At this point, GenoForm has varied every dimension in the model’s history tree, to an extent determined by the ‘Creativity’ slider. That includes both sketch dimensions and feature dimensions (such as fillet radii, thickness etc). However GenoForm allows much more detailed control over which dimensions are varied, by giving access to what it describes as the models genes:

Here it’s possible to choose which dimensions are varied and which are fixed at the original value: in the screenshot above I have kept the angle at which the spline meets the base constant, as well as the amount the sketch is revolved (360°, to ensure a watertight vase). The slider on the right also allows fine tuning of the variations as a plus or minus percentage of the original value, such that one dimension could be varied a lot whilst another might be varied only a little, and only by increasing a value, not decreasing it. It quickly becomes apparent also that naming critical dimensions in Solidworks is a good strategy.Having set the genes which I wanted to vary another set of variants were generated. GenoForm allows the ones which look interesting to be saved to an album where they can be filtered or exported back into Solidworks. Unfortunately there’s a problem with the implementation of the album, which is that the image is scaled with the window, meaning it’s difficult to know exactly what shape the object is.
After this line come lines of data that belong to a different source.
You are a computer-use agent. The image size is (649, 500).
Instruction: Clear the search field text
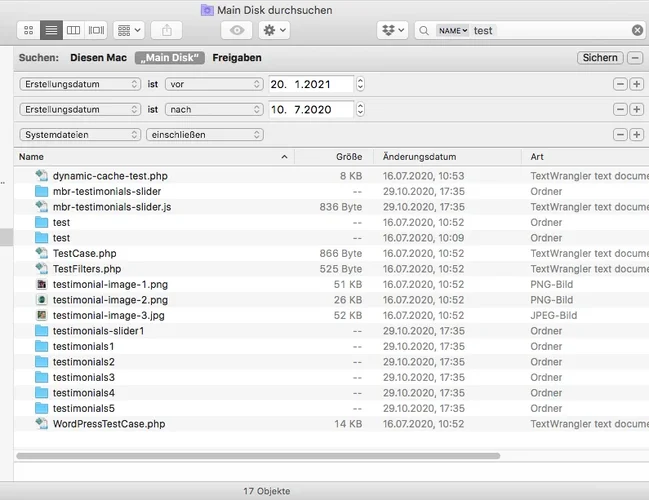(x=637, y=31)
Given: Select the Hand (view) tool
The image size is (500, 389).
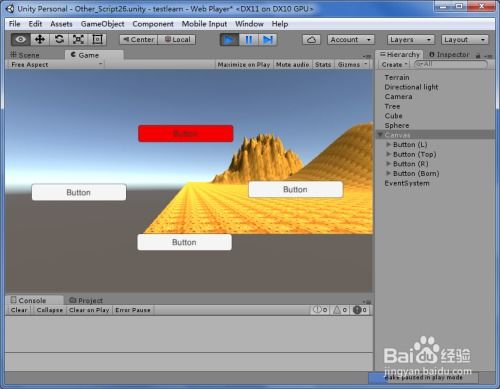Looking at the screenshot, I should [21, 39].
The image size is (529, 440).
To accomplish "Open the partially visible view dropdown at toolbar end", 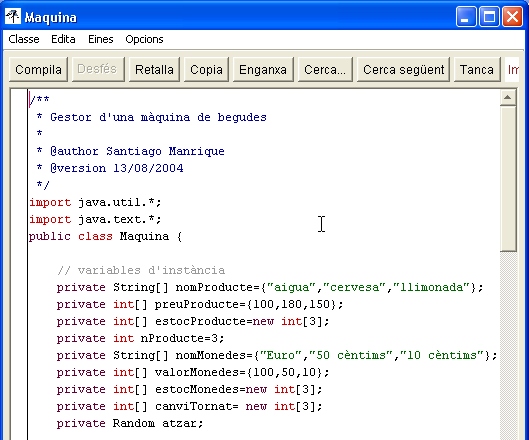I will (x=513, y=70).
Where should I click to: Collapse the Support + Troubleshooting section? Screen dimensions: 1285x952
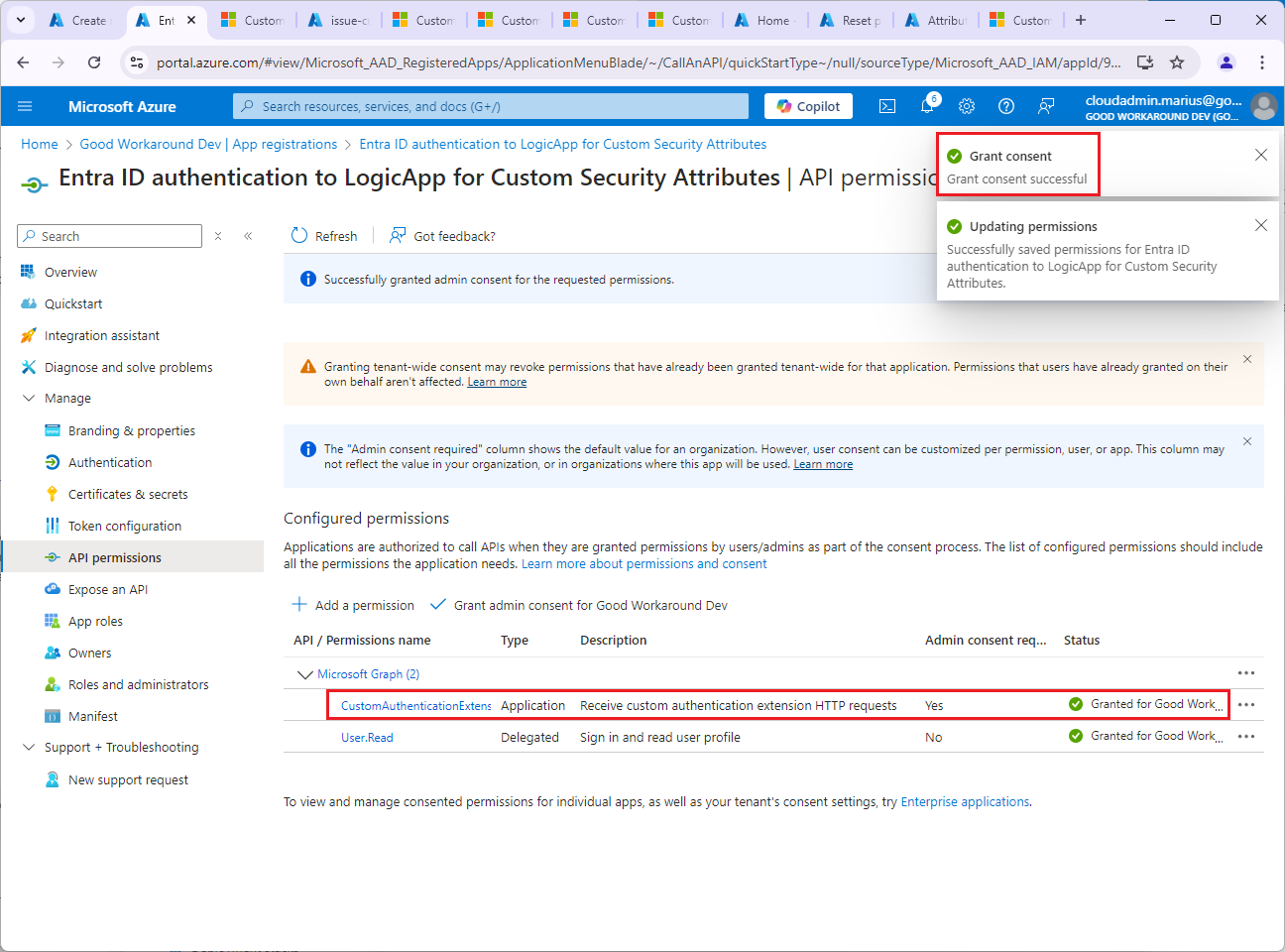(29, 748)
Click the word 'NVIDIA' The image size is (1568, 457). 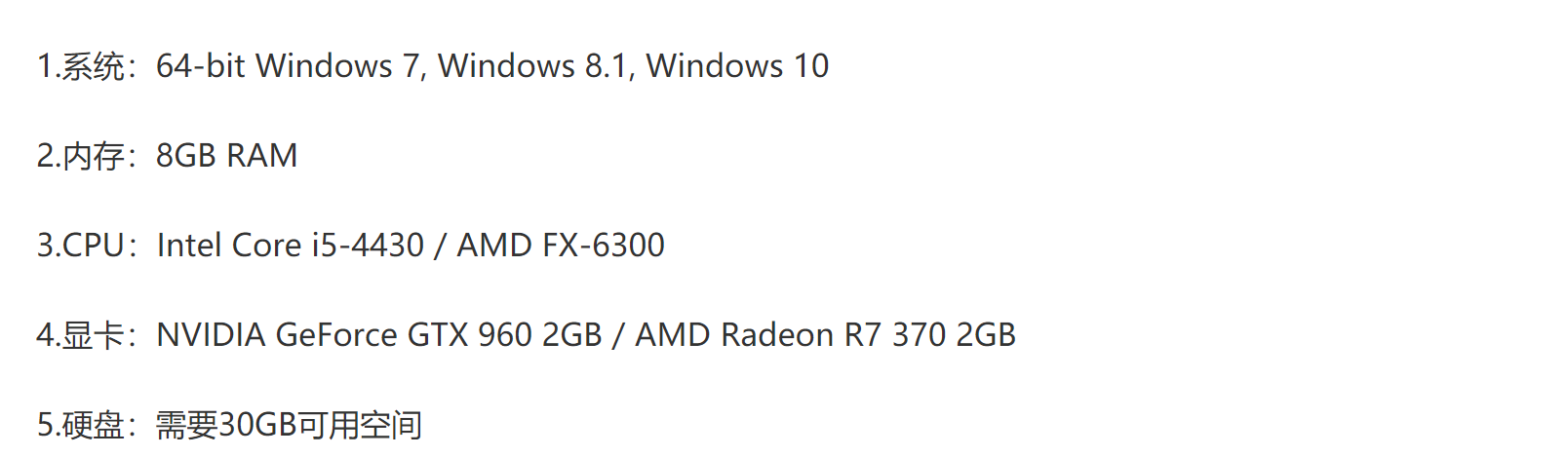click(211, 335)
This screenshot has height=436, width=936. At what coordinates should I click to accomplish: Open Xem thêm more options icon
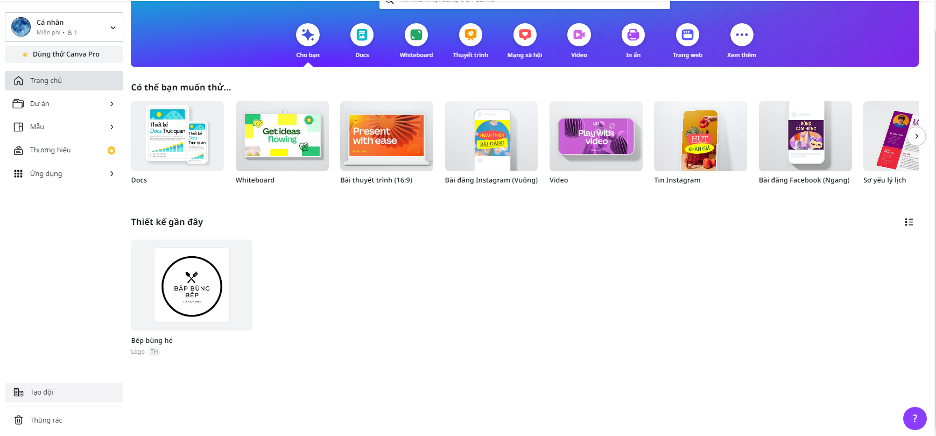coord(741,35)
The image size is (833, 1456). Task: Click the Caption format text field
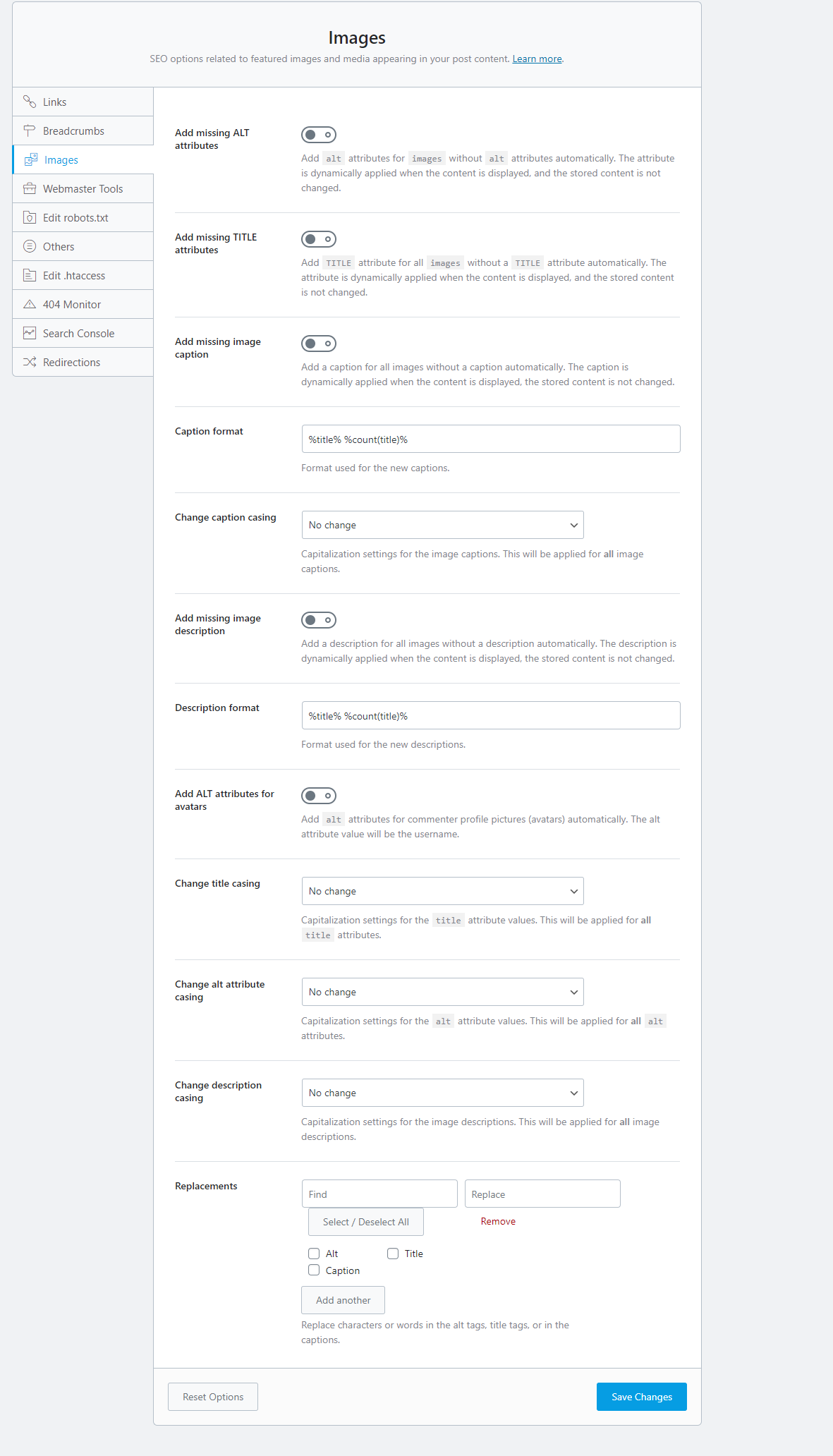[x=490, y=439]
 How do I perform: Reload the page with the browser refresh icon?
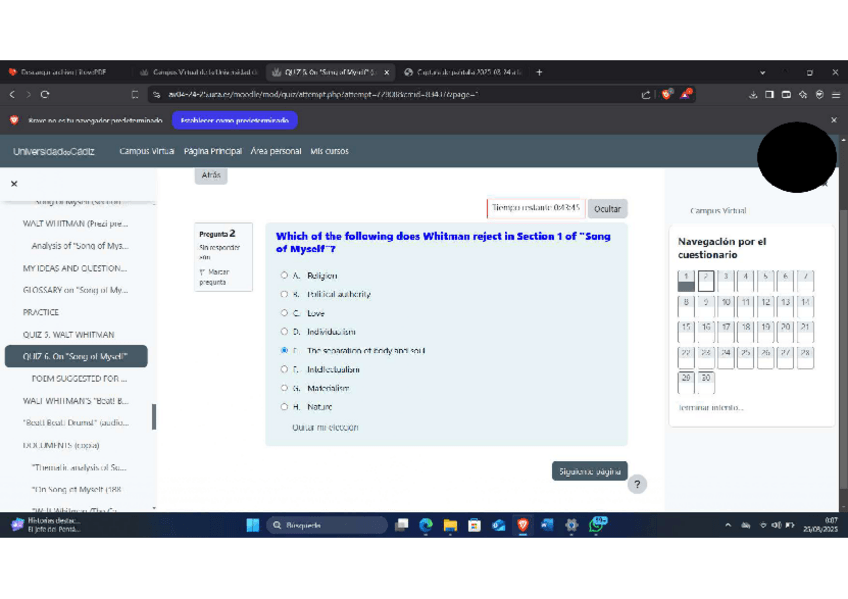tap(45, 95)
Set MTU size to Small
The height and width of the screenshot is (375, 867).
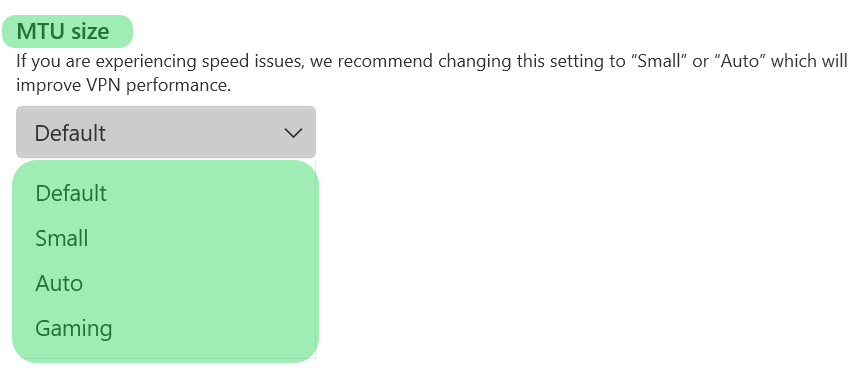pos(165,239)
It’s not so much a problem in identifying extreme differences between variants, but if you were using the tool to assess small changes I can imagine it would become annoying:

After deciding which variants are interesting, the album can be exported back into Solidworks. GenoForm exports the data as an Excel file, which Solidworks will import as a Design Table:

The variants can then be accessed using Solidworks’ Configuration Manager:

and modified in the same ways as a conventional model, for example by going back into a sketch and tweaking the dimensions which GenoForm has assigned:

Although this was a relatively simple test, a number of things struck me about the way GenoForm works. To begin with I felt that some of the criticisms voiced on Core77 were right, in that this is essentially a tool to replace a designer’s intuition. But as I played around a bit more I was surprised by how GenoForm can actually be used in a creative way, if you choose the parameters to vary carefully. It also quickly became obvious that to play to the strengths of the tool requires an approach during modelling which is usually referred to in best-practice techniques, ie think carefully about which dimensions might be varied later, and the relation of features to one another, rather than just their positioning.In terms of the way s that consumers might use such a tool, I can envisage a design process where the industrial designer decides which parameters of a design are fixed, and which might be changed by a consumer. It’s then quite easy to imagine a web-based tool in which a consumer picks some or all of those parameters and then generates variants, as many times as necessary to reach a product the consumer is happy with. It’s arguable whether this is really design of course, but it does seem a valid way of ensuring uniqueness.To take the investigation to another level, the next stage will be to build a more complex model, and try to really understand the decisions needed to get the required level of variation. I’ll be interested to see whether complexity adds to or subtracts from the creativity of the variants with relation to the original.